Here is one example.
According to the Dutch-Turkish journalist Gulsah Ercetin, who covers integration issues for the state broadcaster NOS, some of the young, third-generation members of the country's large Turkish community are turning away from the Netherlands and towards the country their grandparents left.
"I find it interesting that some of them are feeling an emotional connection to Turkey," she told me.
"They follow everything there.
"When you ask them what's going on in Dutch politics, they're not well informed.
"Some of these young Turks who were born and raised in Holland don't feel Dutch.
"They feel more Turkish than Dutch.
"They say they're floating around between two cultures and two countries.
"They're constantly reminded they're from another country and they have another religion."
Despite being one of the founding members of the EEC, it is hard to find much love for the European Union in the Netherlands.
The VVD party of Prime Minister Marc Rutte calls itself Eurosceptic.
But the world-renowned Dutch architect Rem Koolhaas, who recently chaired a 12-hour debate on "what is Europe?", argues the EU has been a good thing for his country and for the UK, where he began his architecture studies in the 1960s.

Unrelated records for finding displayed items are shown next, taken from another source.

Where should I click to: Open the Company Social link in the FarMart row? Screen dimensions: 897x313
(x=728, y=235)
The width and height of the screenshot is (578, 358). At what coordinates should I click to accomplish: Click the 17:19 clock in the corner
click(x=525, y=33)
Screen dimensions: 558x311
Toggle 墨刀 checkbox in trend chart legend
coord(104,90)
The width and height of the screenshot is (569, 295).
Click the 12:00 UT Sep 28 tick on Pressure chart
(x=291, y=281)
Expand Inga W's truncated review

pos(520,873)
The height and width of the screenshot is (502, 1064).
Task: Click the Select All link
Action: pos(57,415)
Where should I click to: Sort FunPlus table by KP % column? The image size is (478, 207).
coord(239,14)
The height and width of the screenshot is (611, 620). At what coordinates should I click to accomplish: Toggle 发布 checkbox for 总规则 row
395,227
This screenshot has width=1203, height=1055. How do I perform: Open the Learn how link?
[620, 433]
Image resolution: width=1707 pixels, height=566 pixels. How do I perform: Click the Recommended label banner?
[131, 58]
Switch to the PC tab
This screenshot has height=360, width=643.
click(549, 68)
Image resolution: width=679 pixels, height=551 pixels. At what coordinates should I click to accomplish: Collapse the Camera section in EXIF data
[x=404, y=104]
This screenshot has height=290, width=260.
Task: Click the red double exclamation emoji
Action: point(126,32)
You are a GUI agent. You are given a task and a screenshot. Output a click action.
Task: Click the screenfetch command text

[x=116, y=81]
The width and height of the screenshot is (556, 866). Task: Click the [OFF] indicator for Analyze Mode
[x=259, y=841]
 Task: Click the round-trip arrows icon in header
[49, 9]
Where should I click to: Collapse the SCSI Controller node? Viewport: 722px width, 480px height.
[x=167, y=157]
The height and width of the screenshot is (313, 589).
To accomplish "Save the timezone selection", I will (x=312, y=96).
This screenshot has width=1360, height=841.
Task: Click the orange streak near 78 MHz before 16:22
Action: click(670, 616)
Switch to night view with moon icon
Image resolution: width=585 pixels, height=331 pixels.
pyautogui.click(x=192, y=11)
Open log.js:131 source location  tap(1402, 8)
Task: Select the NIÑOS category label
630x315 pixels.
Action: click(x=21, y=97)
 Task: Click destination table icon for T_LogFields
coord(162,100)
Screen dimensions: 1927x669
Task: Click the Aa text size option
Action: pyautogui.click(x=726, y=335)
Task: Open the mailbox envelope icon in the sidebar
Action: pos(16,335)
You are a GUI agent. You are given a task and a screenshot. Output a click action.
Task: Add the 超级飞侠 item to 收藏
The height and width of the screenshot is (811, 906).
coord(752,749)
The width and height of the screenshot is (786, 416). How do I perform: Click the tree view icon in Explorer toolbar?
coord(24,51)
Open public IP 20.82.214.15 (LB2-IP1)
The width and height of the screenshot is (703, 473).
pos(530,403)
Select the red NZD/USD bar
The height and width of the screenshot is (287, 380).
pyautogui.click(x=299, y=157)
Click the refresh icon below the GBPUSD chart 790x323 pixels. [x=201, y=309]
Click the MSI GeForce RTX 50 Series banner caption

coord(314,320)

Sitting in his Rotterdam office, he told me the Brexit camp was full of people who "fundamentally want to change England back to the way it was before" and lamented the way, as he sees it, the EU has been used as a scapegoat.
"It is the nations and prime ministers that take the decisions, but because of this myth of Brussels, they are also able to blame Brussels for the decisions they took themselves," he said.
But Mr Koolhaas seems to be an increasingly rare voice in a country re-examining its own relationship with the EU and where fears are rising that the club of nations opposed to a more federal, political union is about to lose a member.